Totzke was put under general surveillance by the Gestapo, but this surveillance took a strange form: it consisted of the Gestapo asking her neighbours to keep an eye on her.

There follows in the file a mass of contradictory evidence supplied by her neighbours. Sometimes Totzke gave the 'Hitler greeting' (Heil Hitler) and sometimes she didn't, but overall she made it clear that she was not going to avoid socializing with Jews (something which at this point was not a crime). One anonymous denouncer even hinted that Totzke might be a lesbian ('Miss Totzke doesn't seem to have normal predispositions'). But there is no concrete evidence that she had committed any offence.

Nonetheless, it was enough for the Gestapo to bring her in for questioning. The account of her interrogation in the file shows that she was bluntly warned about her attitude, but the Gestapo clearly didn't think she was a spy, or guilty of any of the outlandish accusations made against her. She was simply unconventional. The denunciations, however, kept coming in, and eventually the file landed on the desk of one of the most bloodthirsty Gestapo officials in Würzburg - Gormosky of Branch 2B, which dealt with Jews.

... in 1941, one of her neighbors denounced her, saying:

Ilse Sonja Totzke is a resident next door to us in a garden cottage. I noticed the above-named because she is of Jewish appearance.. . I should like to mention that Miss Totzke never responds to the German greeting [Hell Hitler]. I gathered from what she was saying that her attitude was anti-German. On the contrary she always favoured France and the Jews. Among other things, she told me that the German Army was not as well equipped as the French... Now and then a woman of about 36 years old comes and she is of Jewish appearance ... To my mind, Miss Totzke is behaving suspiciously. I thought she might be engaged in some kind of activity which is harmful to the German Reich.

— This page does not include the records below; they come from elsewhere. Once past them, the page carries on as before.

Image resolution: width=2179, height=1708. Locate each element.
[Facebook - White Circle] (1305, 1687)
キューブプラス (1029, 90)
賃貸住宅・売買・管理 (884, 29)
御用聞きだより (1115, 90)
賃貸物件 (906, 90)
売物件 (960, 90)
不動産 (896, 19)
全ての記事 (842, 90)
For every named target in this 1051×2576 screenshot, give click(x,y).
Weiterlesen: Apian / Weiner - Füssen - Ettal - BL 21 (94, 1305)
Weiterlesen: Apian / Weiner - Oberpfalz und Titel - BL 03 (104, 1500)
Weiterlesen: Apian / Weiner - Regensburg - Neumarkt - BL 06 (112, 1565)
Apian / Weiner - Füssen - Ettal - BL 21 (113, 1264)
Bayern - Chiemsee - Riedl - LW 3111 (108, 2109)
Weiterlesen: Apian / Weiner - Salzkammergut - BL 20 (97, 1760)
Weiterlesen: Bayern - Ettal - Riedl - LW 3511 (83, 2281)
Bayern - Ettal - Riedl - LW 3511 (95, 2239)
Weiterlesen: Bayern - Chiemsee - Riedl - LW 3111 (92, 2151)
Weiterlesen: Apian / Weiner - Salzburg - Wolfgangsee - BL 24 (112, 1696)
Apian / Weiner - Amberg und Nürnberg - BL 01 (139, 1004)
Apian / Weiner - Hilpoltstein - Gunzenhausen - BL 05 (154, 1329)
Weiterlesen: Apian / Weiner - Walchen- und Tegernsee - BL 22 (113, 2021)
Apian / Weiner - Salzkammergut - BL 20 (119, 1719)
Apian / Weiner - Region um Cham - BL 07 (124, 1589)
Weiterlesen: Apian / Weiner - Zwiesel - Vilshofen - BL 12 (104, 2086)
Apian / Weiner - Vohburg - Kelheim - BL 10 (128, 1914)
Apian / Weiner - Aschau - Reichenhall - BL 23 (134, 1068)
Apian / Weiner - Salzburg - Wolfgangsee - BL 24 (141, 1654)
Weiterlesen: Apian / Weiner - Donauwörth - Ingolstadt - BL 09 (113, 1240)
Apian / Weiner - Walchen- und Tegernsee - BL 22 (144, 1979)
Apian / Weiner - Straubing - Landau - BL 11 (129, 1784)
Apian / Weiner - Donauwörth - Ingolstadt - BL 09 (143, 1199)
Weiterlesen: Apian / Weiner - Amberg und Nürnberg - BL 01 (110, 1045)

On 28 October 1941 Totzke was summoned for an interrogation. The Gestapo kept an immaculate record of what was said. Totzke acknowledged that, 'If I have anything to do with Jews any more, I know that I can reckon on a concentration camp.'

But despite this, she still kept up her friendship with Jews and was ordered once more to report to the Gestapo. [In 1943, s]he took flight with a [Jewish] friend and tried to cross the border into Switzerland, but the Swiss customs officials turned her over to the German authorities. In the course of a long interrogation conducted in southwest Germany, she said:

I, for one, find the Nuremberg Laws and Nazi anti-Semitism to be totally unacceptable. I find it intolerable that such a country as Germany exists and I do not want to live here any longer.

Eventually, after another lengthy interrogation in Würzburg, Totzke was sent to the women's concentration camp at Ravensbrück....

In Saving the Jews: Amazing Stories of Men and Women who Defied the Final Solution by Mordechai Palliel, published ten years after the above account, it was revealed that she spent most of the war at Ravensbrück, was sent for several months to Auschwitz, was returned to Ravensbrück, and was still alive at the time the camp was liberated by American forces in 1945.

Her ultimate fate to this day is unknown.

But this much is known:

Her name was placed on the wall of honor in Yad Vashem in 1995.